Task.
Retype the lines of the material below, exactly and only, from the one containing "Mobility Rollators (32, 752)" through the last line, with pictures left out.
= = = = =
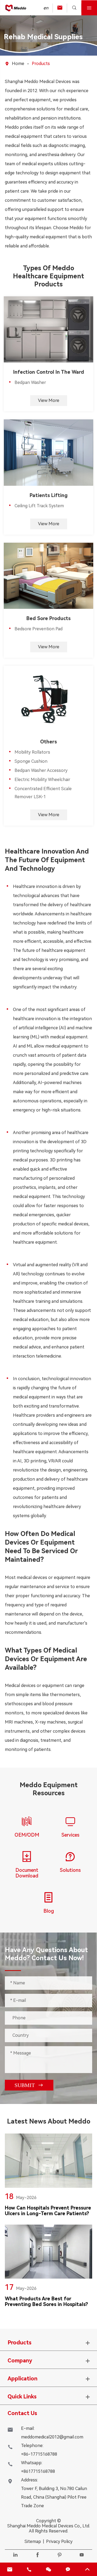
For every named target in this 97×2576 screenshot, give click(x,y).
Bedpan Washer (30, 382)
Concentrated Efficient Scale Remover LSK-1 (43, 792)
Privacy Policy (59, 2541)
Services (70, 1835)
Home (18, 63)
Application (22, 2378)
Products (41, 63)
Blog (48, 1911)
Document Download (26, 1873)
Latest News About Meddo (48, 2121)
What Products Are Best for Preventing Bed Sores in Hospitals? (46, 2301)
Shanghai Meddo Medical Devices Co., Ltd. (48, 2525)
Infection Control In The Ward (48, 372)
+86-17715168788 (39, 2454)
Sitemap (33, 2541)
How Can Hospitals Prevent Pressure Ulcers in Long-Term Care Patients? (48, 2210)
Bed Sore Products (48, 618)
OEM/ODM (27, 1835)
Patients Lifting (49, 495)
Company (20, 2360)
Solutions (70, 1870)
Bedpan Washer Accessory (41, 770)
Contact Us (22, 2413)
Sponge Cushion (31, 761)
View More (48, 400)
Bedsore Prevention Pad (39, 628)
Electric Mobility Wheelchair (42, 779)
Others (48, 741)
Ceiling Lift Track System (39, 505)
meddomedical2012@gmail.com (52, 2437)
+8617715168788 (38, 2471)
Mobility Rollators (32, 752)
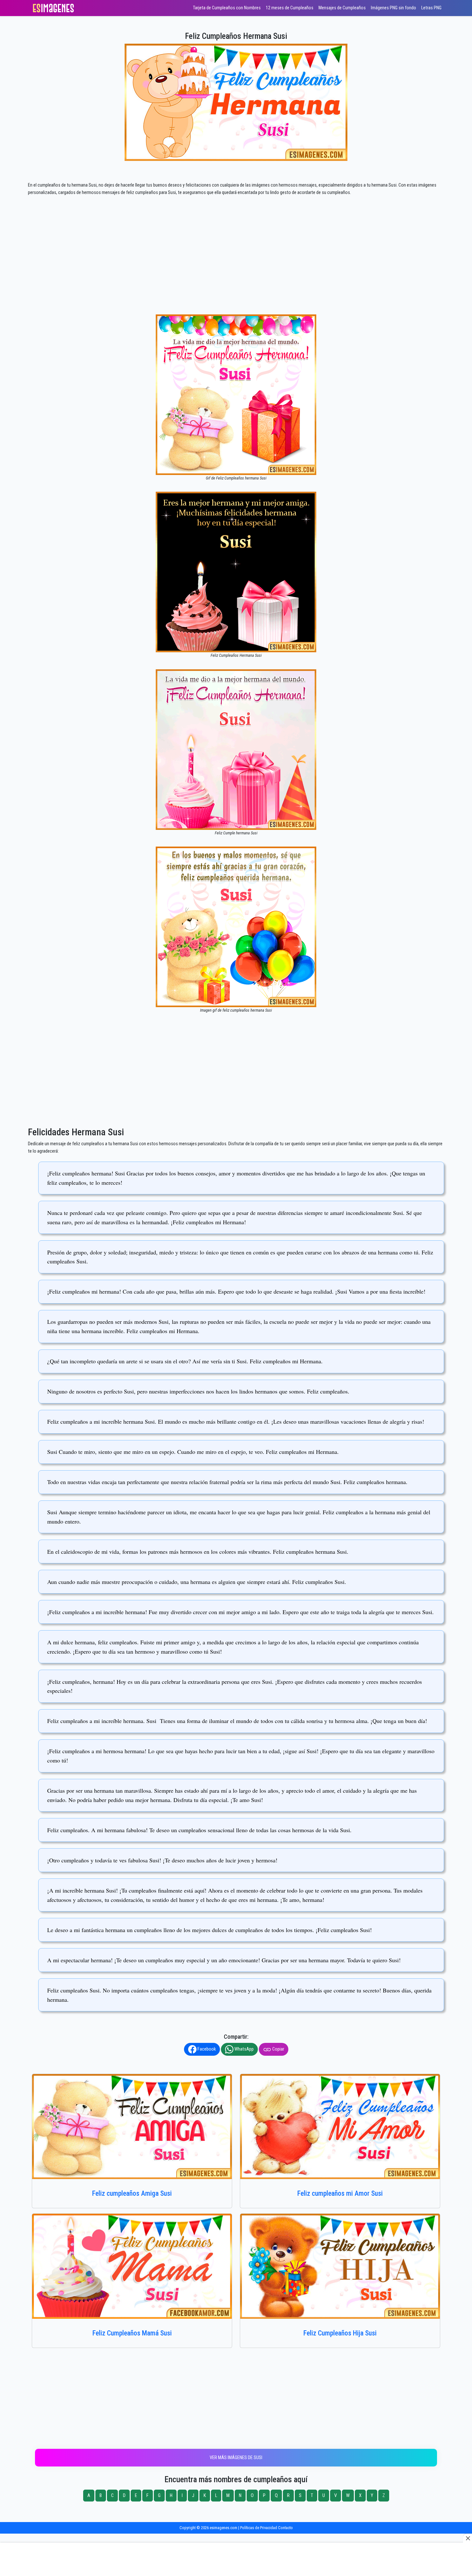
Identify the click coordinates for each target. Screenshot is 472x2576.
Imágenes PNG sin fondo (393, 8)
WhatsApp (243, 2049)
= = = = =
Task response.
Mobility Rollators (32, 752)
Identify the click coordinates for each target. Screenshot is 472x2576.
Imágenes PNG sin fondo (393, 8)
WhatsApp (243, 2049)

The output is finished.